Summary, Oceanside (CAOV) Christmas Bird Count—2019
Kirsten Winter (CBC Compiler)
Download a PDF copy of the results here.
The 74th Oceanside Christmas Bird Count was held on December 21, 2019. It was a clear and pleasant day, with light breezes. Temperatures ranged from approximately 35−40 degrees F in the morning to about 60−70 degrees in the afternoon. A dedicated group of 116 birders logged 230 hours of birding and 412 miles of travel on foot, by car, by boat, and by golf cart. The teams recorded approximately 30,000 individual birds, detecting birds at a rate of about 135 birds per hour. The total number of individual birds counted was up by about 1,000 or approximately 3% when compared with last year. Thank you to all of the team participants and to the volunteers at the Buena Vista Audubon Nature Center who hosted the post-count lunch and compilation!
A total of 182 species were detected, which is about average for this count. The count record of 200 species was set some years ago. The most numerous birds were American Crow at 2892, Yellow-rumped Warbler at 2284, American Coot at 1813, American Wigeon at 1394, House Finch at 1309, and Bushtit at 1040 individuals.

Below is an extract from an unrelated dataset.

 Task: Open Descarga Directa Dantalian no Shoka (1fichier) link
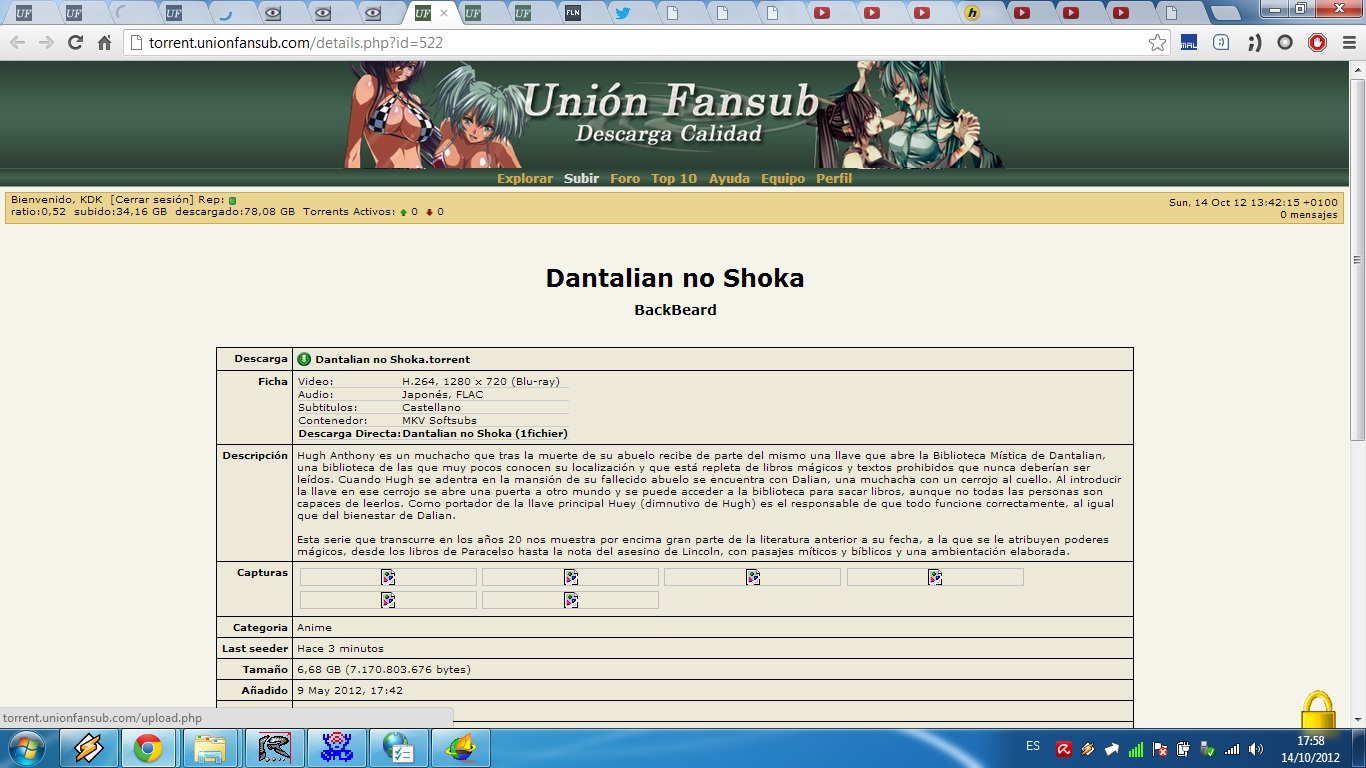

Many rarities were detected. Appearing for the very first time on the Oceanside count, a beautiful Northern Parula was spotted by Paul Chad at a continuing location near Agua Hedionda Lagoon.
Northern Parula – photo by Tito Gonzales, Dec 11 2019
A female Rose-breasted Grosbeak appeared for just the 4th time on this count and was detected by Ken Weaver at Guajome Park near the campground/gazebo.
Rose-breasted Grosbeak, photo by Ken Weaver
Brown Creeper, photo by Charlotte Morris
A Gray Flycatcher was found by Paul Lehman and photographed by Dave Batzler on the northeast side of Batiquitos near Hummingbird Road.
Gray Flycatcher – photo by Dave Batzler (Click here for full size image)
A Zone-tailed Hawk was seen by Fred Roberts and team at Alta Vista Gardens.
Additional rarities included a Nashville Warbler seen by Paul Lehman near Karl Strauss Brewery; and four Yellow Warblers, two Palm Warblers, and a Bullock’s Oriole observed by Paul Lehman in the coastal Carlsbad area. One Palm Warbler and one Plumbeous Vireo were detected by Stan Walens at La Costa. Two Ridgway’s Rails were seen by Ryan Andrews and BJ Dooley and team at Agua Hedionda and five Ridgway’s Rails were recorded at Buena Vista Lagoon by Tom Troy and team—encouraging news for the success of this endangered species after some rail “releases” in past years. A Brown Creeper was seen by Charlotte Morris and team in the Leo Carrillo area near Corte Cisco. Slightly more frequently recurring rarities included Summer Tanagers, seen by Ed Hall at Lake San Marcos and by Kathy Aldern and Maryanne Bache at Seascape Drive near Batiquitos Lagoon; Western Tanager, seen by Fred Roberts and team at Brengle Park; Black-and-White Warbler, seen by Gretchen Nell and team near El Arbol/Manzano riparian area; and Brant, noted by Ryan Andrews and team at western basin of Agua Hedionda Lagoon.
Many other species that are rarely found in the Oceanside circle were detected as single birds or as very few individuals, including one Cactus Wren (Robert Patton, Camp Pendleton); one Reddish Egret (Phil Unitt, Camp Pendleton and Dave Povey and pelagic team); one Wilson’s Snipe (Stan Walens, La Costa); and Canyon Wren (one seen by Dave Batzler and team at Lake San Marcos and two seen by Jerry Manning and team at Gopher Canyon).
Canyon Wren – photo by Dave Batzler (Click here for full size image)
Very few species were detected at record high numbers. Willet hit a record high of 267 birds. Cooper’s Hawk set a record at 44 individuals observed. Seventeen Great-horned Owls were seen or heard. Nuttall’s Woodpecker set a record high with 199 individuals, as did Cassin’s Kingbird with 300 individuals.
Several species were at or near record lows, including Loggerhead Shrike, Rhinoceros Auklet, Herring Gull, and Forster’s Tern, at one individual each.
Returning from the last two years, one of our 34 survey teams featured young birders. Ryan Andrews led a young birder team at Agua Hedionda, where they located rarities including Brant and Ridgway’s Rail. Thanks to this team, as they build the future birding cadre for our area.
Thanks very much to all of the teams who worked many hours to collect these data. Christmas Bird Counts (CBCs) dating back to the very first CBC in 1900 help to track bird species trends for the United States and other countries. Thank you for your very important contributions to this effort.